TEXT PASSAGE>

-=-=-

Revolving Commitment Period ” means the period from the Closing Date to November 4, 2011, or such earlier date on which the Revolving Commitment has been terminated pursuant to Article IX .

 

Total Commitment Amount ” means the lesser of (i) $25,000,000, and (ii) such lesser amount as determined pursuant to Section 2.5(b).

 

1.2.            New Definition .  Section 1.1 of the Credit Agreement is hereby amended by inserting the following definition in the appropriate alphabetical order:

 

Fifth Amendment Date ” means November 5, 2008.

 

3


 

1.3.            Commitment Fee .  Section 2.5(a) of the Credit Agreement is hereby amended and restated as follows:

 

(a)            Commitment Fee .  Borrower agrees to pay to Lender, as a consideration for the Revolving Commitment, a commitment fee (“ Commitment Fee ”) for the period from the Closing Date to and including the last day of the Revolving Commitment Period, computed for each day at a rate per annum equal to (i) for the period from the Closing Date through the day before the Fifth Amendment Date, 0.50% or (ii) for the period from the Fifth Amendment Date through the last day of the Revolving Commitment Period, 0.375% times the Unused Total Revolving Commitment in effect on such day. The accrued Commitment Fee shall be payable in arrears on the first Business Day of each December, March, June and September and on the last day of the Revolving Commitment Period.

-=-=-

RECORDED INFORMATION>
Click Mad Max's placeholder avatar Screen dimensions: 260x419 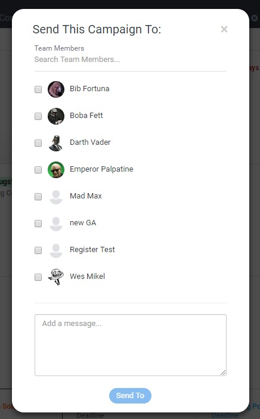pyautogui.click(x=56, y=197)
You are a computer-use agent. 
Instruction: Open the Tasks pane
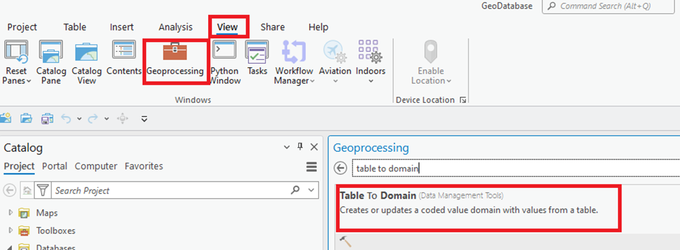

-=-=-

TASKS TO CARRY OUT>
1: Rewrite the credit agreement amendment, starting at "(a)            Commitment Fee" and ending at "Revolving Commitment Period.", with "Lender" replaced by "Bank".
2: Summarize the credit agreement amendment in three sentences.

RESULTS FOR THE EXERCISE>
1:
(a)            Commitment Fee .  Borrower agrees to pay to Bank, as a consideration for the Revolving Commitment, a commitment fee (“ Commitment Fee ”) for the period from the Closing Date to and including the last day of the Revolving Commitment Period, computed for each day at a rate per annum equal to (i) for the period from the Closing Date through the day before the Fifth Amendment Date, 0.50% or (ii) for the period from the Fifth Amendment Date through the last day of the Revolving Commitment Period, 0.375% times the Unused Total Revolving Commitment in effect on such day. The accrued Commitment Fee shall be payable in arrears on the first Business Day of each December, March, June and September and on the last day of the Revolving Commitment Period.

2: The amendment defines the Revolving Commitment Period as running from the Closing Date to November 4, 2011, or to an earlier termination under Article IX, and sets the Total Commitment Amount at the lesser of $25,000,000 and any lower amount determined under Section 2.5(b). It adds a new definition setting the Fifth Amendment Date as November 5, 2008. It also restates the commitment fee Borrower pays Lender on the Unused Total Revolving Commitment: the rate is 0.50% per annum before the Fifth Amendment Date and 0.375% from that date on, and the fee is payable in arrears on the first Business Day of each December, March, June and September and on the last day of the Revolving Commitment Period.